The third reason the elites are keen to keep an eye on us, is for the purpose of weaponizing and militarizing data.
“The more you deregulate markets”, says Bloom, “the more that you have hyper-capitalism and the more you, ironically, need to control people.”
The Pinochet regime in Chile was an illustration of how in the past, neoliberalism necessitated a form of control that was occasionally accompanied by the authoritarian fist. Now, this is no longer necessary. Instead, other forms of coercive methods are used to ensure that people make the ‘correct’ financial decisions.
Bloom explains:
“In a certain sense, it’s not so much a tradition of we’re just going to incarcerate people. It’s more about actually better understanding what it is that the status quo can maintain, co-opt, incorporate, but also what it needs to repress and discourage. And some of this relates to selling people big data surveillance technology, while some of it is in terms of being able to co-opt things like moving them from jail to pay for their own rehabilitation. In an age of capitalist crisis, the elites are using big data to profit and promote various forms of resiliency. It’s about real time understandings of how to ensure that the system, whether it’s at an individual, organisational or state level, is resilient”, says Bloom.

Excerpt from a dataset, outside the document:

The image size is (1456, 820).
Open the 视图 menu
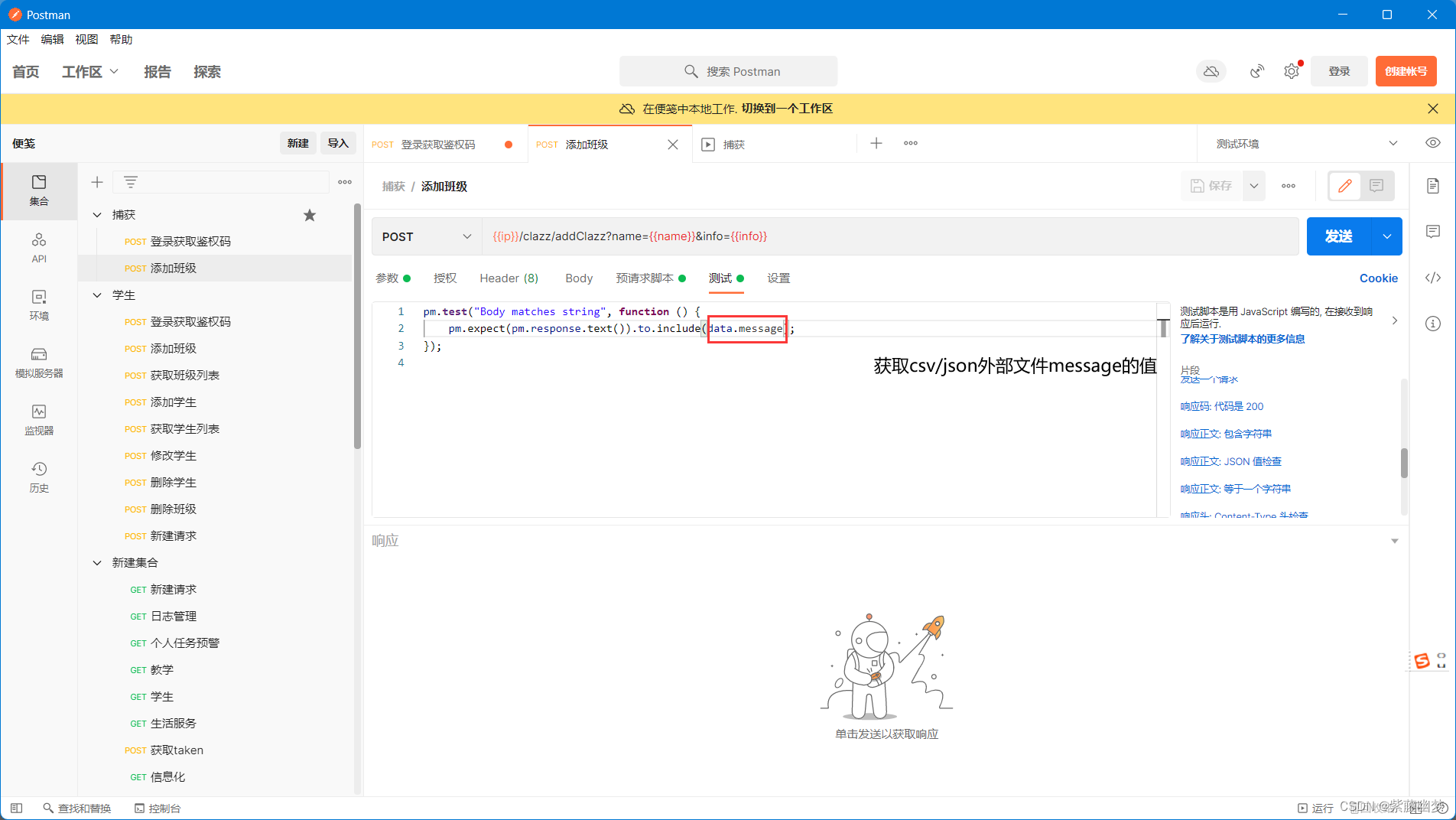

The question is, how can we begin to go from an oppressive and disciplining form of tracking that is often about monitoring for nefarious purposes, towards trying to understand how this could be used in a way that actually allows elites to be held accountable and, in the long-term, move from a society where they are driven towards narrowing the possibilities through which they are able to create monopoly positions?
The withholding of the monopoly tide driven by the insatiable motive of profit maximization, is a hard sell expectation. Have the corporate elite got such a high level of monopoly control that the public should just accede to their demands? Bloom is optimistic that a paradigm shift is possible, highlighting how traditional notions of intellectual property rights are largely disintegrating.

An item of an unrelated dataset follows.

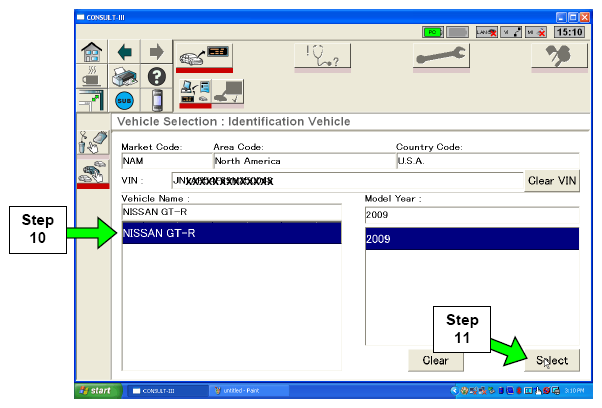
Task: Open help with the question mark icon
Action: [157, 76]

The widespread collateral damage in Baltimore that resulted from the Wells Fargo scandal, is an example of how important it is for the public to be able to track the unmonitored as opposed to feeling that they are monitored subjects in response to a crisis in capitalism that ignores the human costs resulting from, in this case, easy credit.
The logical conclusion if we continue down the track of being denied the ability to monitor the elites, is Jeremy Bentham’s unrealized design for a total institution which allows a single warder to monitor everybody else. But Bloom’s pragmatic argument is that if the tables are turned on that scenario, the shoe would be on the other foot.
Bloom adds that for someone like Foucault, technology is all about self-discipline. Even if people are unaware that they’re actually being watched, it’s the assumption of being watched. Bloom takes Foucault’s premise radically one step further by positing that this also shapes how we monitor what we believe is possible and changing the notion of what surveillance is by insisting that we be allowed to see who’s watching us.
“We can think that a warden is actually watching us”, says Bloom, “but maybe there’s a whole range of different technologies watching us. And what are the possibilities for tracking and then also utilizing them potentially for monitoring and tracking elites and then creating a system that we track and monitor things in a much more egalitarian way?”
Bloom concedes that society is not at that point yet and has some way to go before his egalitarian vision is realized. More importantly, though, the author is to be congratulated for fleshing out that vision in the first place. It might be a hell of a mountain to climb, but Bloom, in the final analysis, says it’s one that we have to climb.